Output the data below verbatim, line for line, and omit the images.

───── RAW RECORDS

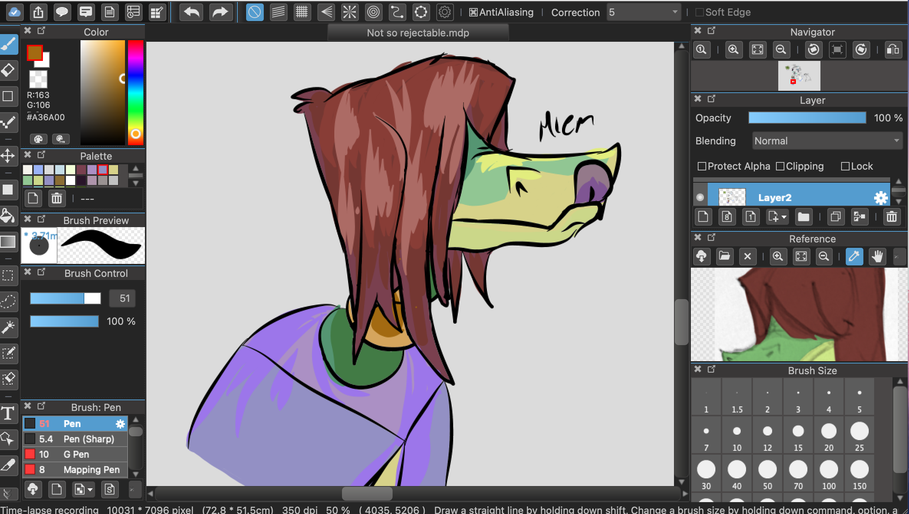This screenshot has height=514, width=909.
Task: Expand the Correction value dropdown
Action: coord(675,12)
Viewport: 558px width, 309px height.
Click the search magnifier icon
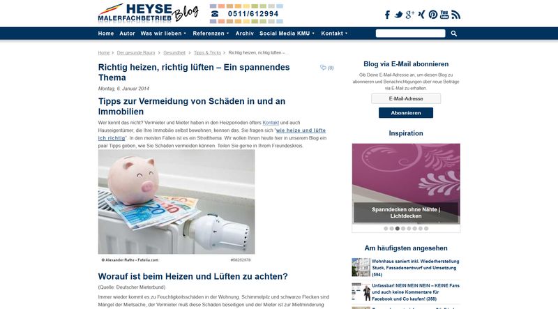tap(454, 33)
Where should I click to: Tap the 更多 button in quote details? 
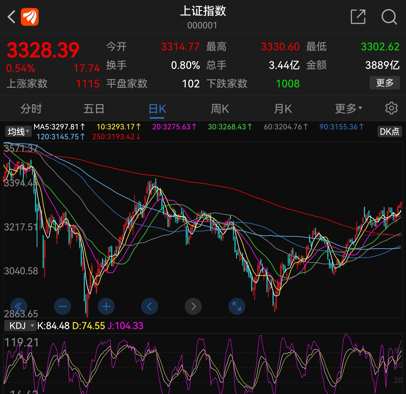pos(384,83)
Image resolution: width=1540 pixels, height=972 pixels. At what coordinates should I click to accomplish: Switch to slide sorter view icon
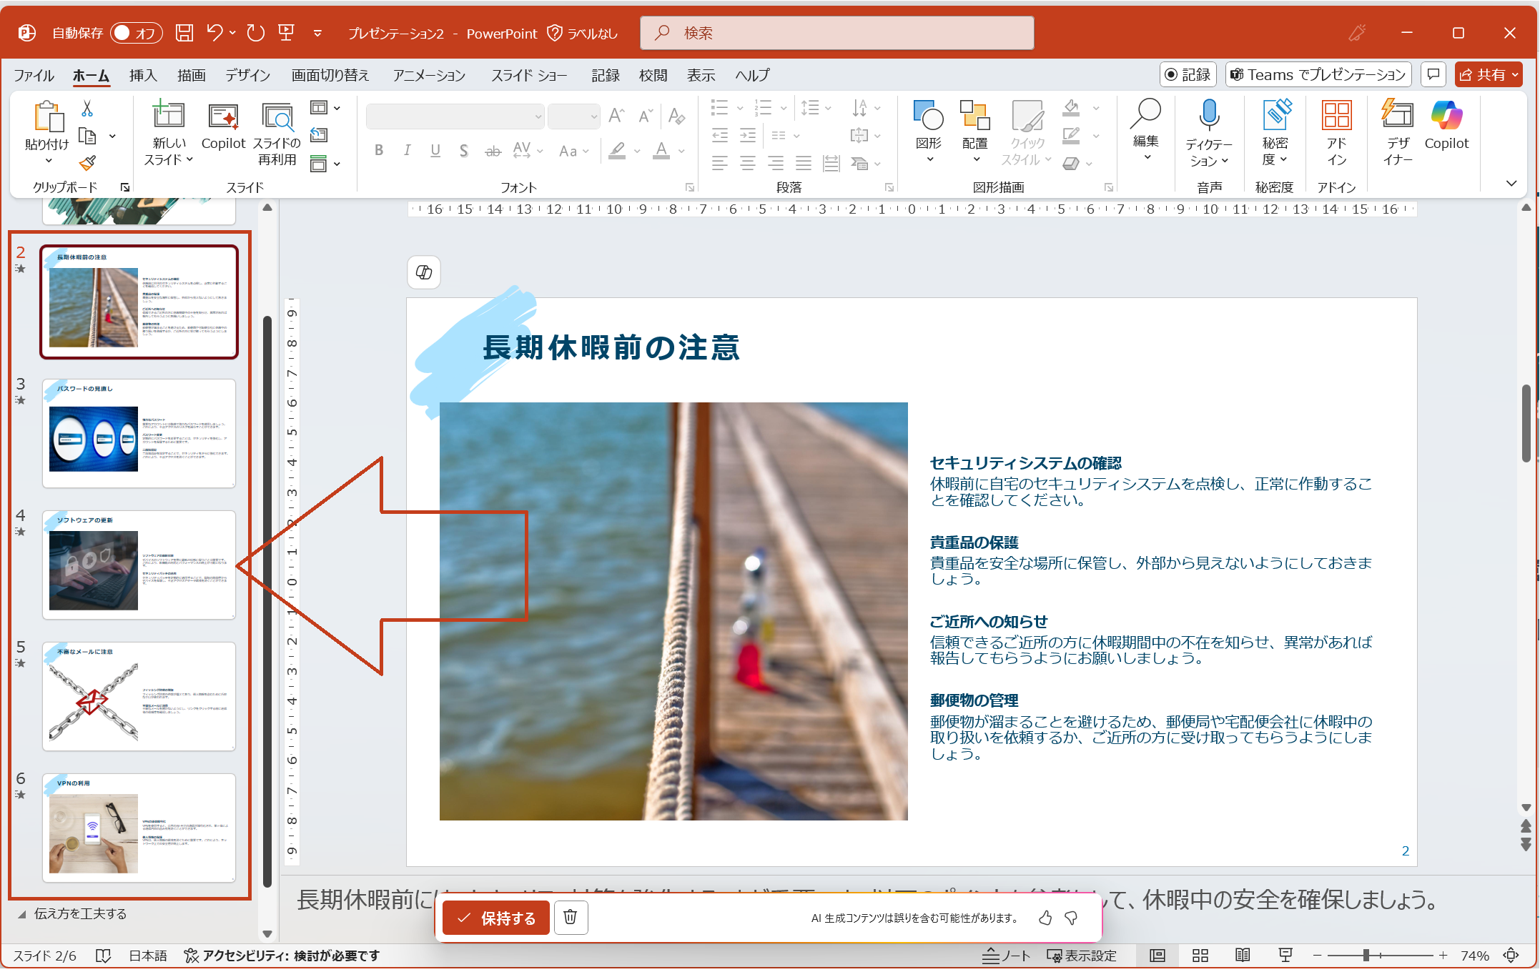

──────────

EXERCISE RESPONSE:
This screenshot has height=514, width=909.
Task: Expand the Correction value dropdown
Action: coord(675,12)
Viewport: 558px width, 309px height.
Click the search magnifier icon
tap(454, 33)
Where should I click to: Tap the 更多 button in quote details? 
pos(384,83)
Image resolution: width=1540 pixels, height=972 pixels. At what coordinates should I click to accomplish: Switch to slide sorter view icon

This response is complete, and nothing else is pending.